From the correspondence between Landa's description of the New Year rituals and the depiction of these rituals in the Dresden Codex, it can be inferred that in 16th-century Yucatán, Kʼawiil was called Bolon Dzacab 'Innumerable (bolon 'nine, innumerable') maternal generations', perhaps a metaphor for fertility. God K's name in the Classic period may have been the same, or similar, since the numeral 'nine' is repeatedly found included in the deity's logogram.
However, based on epigraphical considerations, the Classical god K is now most often referred to as Kʼawiil. Hieroglyphically, the head of god K can substitute for the syllable kʼa in kʼawiil, a word possibly meaning 'powerful one', and attested as a generic deity title in Yucatec documents. This substitution has given rise to the idea that, inversely, the title kʼawiil as a whole should be considered a name specifically referring to god K.
Narratives and scenes
Lightning plays a crucial role in tales dealing with the creation of the world and its preparation for the advent of mankind. In the cosmogony of the Popol Vuh, three Lightning deities identified with the 'Heart of the Sky' (among whom Huraqan 'One-Leg') create the earth out of the primordial sea, and people it with animals. Bolon Dzacab plays an important, if not very clear role in the cosmogonical myth related in the Book of Chilam Balam of Chumayel, where he is identified with wrapped-up seeds. The rain gods or their lightning once opened up the Maize Mountain, making the maize seeds available to mankind.
Kʼawiil also figures in an enigmatic Classic scene known only from ceramics (see fig.2), showing an aged ancestor or deity emerging from the serpentine foot of the lightning god, apparently to mate with a nude young woman of decidedly aristocratic allure entwined by the serpent. Not impossibly, the meaning of the scene is ritual, rather than mythological.

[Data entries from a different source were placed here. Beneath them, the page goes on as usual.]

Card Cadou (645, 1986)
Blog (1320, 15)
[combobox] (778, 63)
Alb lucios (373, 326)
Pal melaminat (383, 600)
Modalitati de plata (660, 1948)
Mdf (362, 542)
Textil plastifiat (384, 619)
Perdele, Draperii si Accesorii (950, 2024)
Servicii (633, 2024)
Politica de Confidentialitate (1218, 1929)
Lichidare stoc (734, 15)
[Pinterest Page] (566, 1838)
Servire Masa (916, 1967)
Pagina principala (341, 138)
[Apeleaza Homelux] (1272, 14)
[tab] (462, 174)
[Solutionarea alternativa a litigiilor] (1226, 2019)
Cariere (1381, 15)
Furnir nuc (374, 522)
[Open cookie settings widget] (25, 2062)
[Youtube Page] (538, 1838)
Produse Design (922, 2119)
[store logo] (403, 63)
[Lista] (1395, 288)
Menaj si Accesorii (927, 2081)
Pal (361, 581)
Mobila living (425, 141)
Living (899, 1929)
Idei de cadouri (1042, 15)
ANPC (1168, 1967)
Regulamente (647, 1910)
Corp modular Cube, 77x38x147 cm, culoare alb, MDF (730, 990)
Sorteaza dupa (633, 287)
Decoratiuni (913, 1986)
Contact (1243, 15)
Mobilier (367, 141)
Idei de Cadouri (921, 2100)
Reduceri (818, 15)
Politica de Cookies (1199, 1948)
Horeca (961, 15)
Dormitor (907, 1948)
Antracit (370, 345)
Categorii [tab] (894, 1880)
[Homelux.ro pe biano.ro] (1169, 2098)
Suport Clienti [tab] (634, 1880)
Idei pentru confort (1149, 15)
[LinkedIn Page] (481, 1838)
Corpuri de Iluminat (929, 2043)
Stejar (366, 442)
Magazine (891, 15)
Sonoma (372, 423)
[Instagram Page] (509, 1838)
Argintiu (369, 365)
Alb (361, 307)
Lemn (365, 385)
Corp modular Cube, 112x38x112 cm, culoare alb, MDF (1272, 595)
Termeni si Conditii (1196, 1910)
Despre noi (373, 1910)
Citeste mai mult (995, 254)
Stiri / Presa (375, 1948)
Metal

Perhaps related to the latter scene, stucco reliefs on the pillars of the Temple of the Inscriptions at Palenque depict a king (and perhaps also a queen) holding a baby with a lightning celt in the forehead and a serpentine leg, or, the infant lightning god (unen q'awiil) that is also one of Palenque's three patron deities (GII).
The illustrated katun cycle of the Paris Codex suggests that the presentation of the head of Kʼawiil – perhaps holding the promise of 'Innumerable Generations' – was part of the king's ritual inauguration and accession to the throne. Kʼawiil not only embodied the king's war-like lightning power, but also his power to bring agricultural prosperity to his subjects: The Lightning deity was a god of agricultural abundance, and of the maize and cacao seeds in particular. Therefore, he is often depicted with a sack of grains, sometimes accompanied by the expression hun yax(al) hun kʼan(al) 'abundance'.